I

Journalism was not my ideal, but it was my passion, and I was passionately a journalist well after I began author. I tried to make my newspaper work literary, to give it form and distinction, and it seems to me that I did not always try in vain, but I had also the instinct of actuality, of trying to make my poetry speak for its time and place. For the most part, I really made it speak for the times and places I had read of; but while Lowell was keeping my Heinesque verses among the Atlantic MSS. until he could make sure that they were not translations from Heine I was working at a piece of realism which when he printed it in the magazine our exchange newspapers lavishly reprinted. In that ingenuous time the copyright law hung loosely upon the journalistic consciousness and it was thought a friendly thing to reproduce whatever pleased the editorial fancy in the periodicals which would now frowningly forbid it, but with less wisdom than they then allowed it, as I think. I know that as its author the currency of The Pilot’s Story in our exchanges gave me a joy which I tried to hide from my senior in the next room; and I bore heroically the hurt I felt when some of the country papers printed my long, overrunning hexameters as prose. I had studied the verse not alone in Longfellow’s “Evangeline,” but in Kingsley’s “Andromeda,” and Goethe’s “Hermann and Dorothea,” while my story I had taken from a potentiality of our own life, and in the tragedy of the slave girl whose master gambles her away at monte on a Mississippi steamboat, and who flings herself into the river, I was at home with circumstance and scenery. I still do not think the thing was ill done, though now when I read it (I do not read it often) I long to bring it closer to the gait and speech of life. The popularity of the piece had its pains as well as pleasures, but the sharpest anguish I suffered was from an elocutionist who was proposing to recite it on the platform, and who came to me with it to have me hear him read it. He did not give it with the music of my inner sense, but I praised him as well as I could till he came to the point where the slave girl accuses her master with the cry of—

“Sold me! Sold me! Sold! And you promised to give me my freedom!”

when he said, “And here I think I will introduce a shriek.” “A shriek?” I faltered. “Yes, don’t you think it would fill the suspense that comes at the last word ‘Sold!’? Something like this,” and he gave a screech that made my blood run cold, not from the sensibility of the auditor, but the agony of the author. “Oh no!” I implored him, and he really seemed to imagine my suffering. He promised to spare me, but whether he had the self-denial to do so I never had the courage to inquire.

In the letters to my sister which I was so often writing in those Columbus years I find record of the constant literary strivings which the reader shall find moving or amusing as he will. “I have sold to Smith of the Odd Fellow’s Monthly at Cincinnati that little story I read to you early last summer. I called it ‘Not a Love Story.’ He gave me six dollars for it; and he says that as soon as I have time to dress up that translation which B. rejected he will buy that. At the rate of two dollars a page it will bring me sixteen or eighteen dollars. ‘Bobby’ ”—I suppose some sketch—“is going the rounds of the country papers. The bookseller here told our local editor that it was enough to make anybody’s reputation—that he and his family laughed prodigiously over it.... I have the assurance that I shall succeed, but at times I tremble lest something should happen to destroy my hopes. I think, though, that my adversity came first, and now it is prosperity lies before me. I am going to try a poem fit to be printed in the Atlantic. They pay Fullerton twenty-five dollars a page. I can sell, now, just as much as I will write.”
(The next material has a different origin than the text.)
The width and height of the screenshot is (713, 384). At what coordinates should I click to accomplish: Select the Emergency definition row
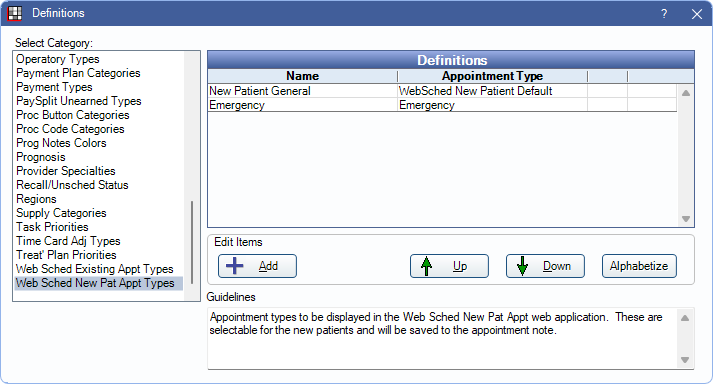click(x=442, y=105)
It was two years yet before that poem I was trying for the Atlantic was fit, and sold to the magazine for twenty-five dollars, though it was three pages long. I was glad of the pay, but the gain was nothing to the glory; and with the letter which Lowell wrote me about it in the pocket next my heart, and felt for to make sure of its presence every night and morning and throughout the day, I was of the potentiality of immeasurable success. I should have been glad of earning more money, for there were certain things I wished to do for those at home which I could not do on my salary of ten dollars a week, already beginning to be fitfully paid. Once, I find that I had not the money for the white gloves which it seems I expected myself to wear in compliance with usage at a certain party; and there were always questions of clothes. Dress-coats were not requisite then and there; the young men wore frock-coats for the evening, but I had ambitiously provided myself with the other sort upon the example of a friend who wore his all day; I wore mine outdoors once by day, and then presciently dedicated it to evening calls. The women dressed beautifully, to my fond young taste; they floated in airy hoops; they wore Spanish hats with drooping feathers in them, and were as silken balloons walking in the streets where men were apt to go in unblacked boots and sloven coats and trousers. The West has, of course, brushed up since, but in that easy-going day the Western man did not much trouble himself with new fashions or new clothes.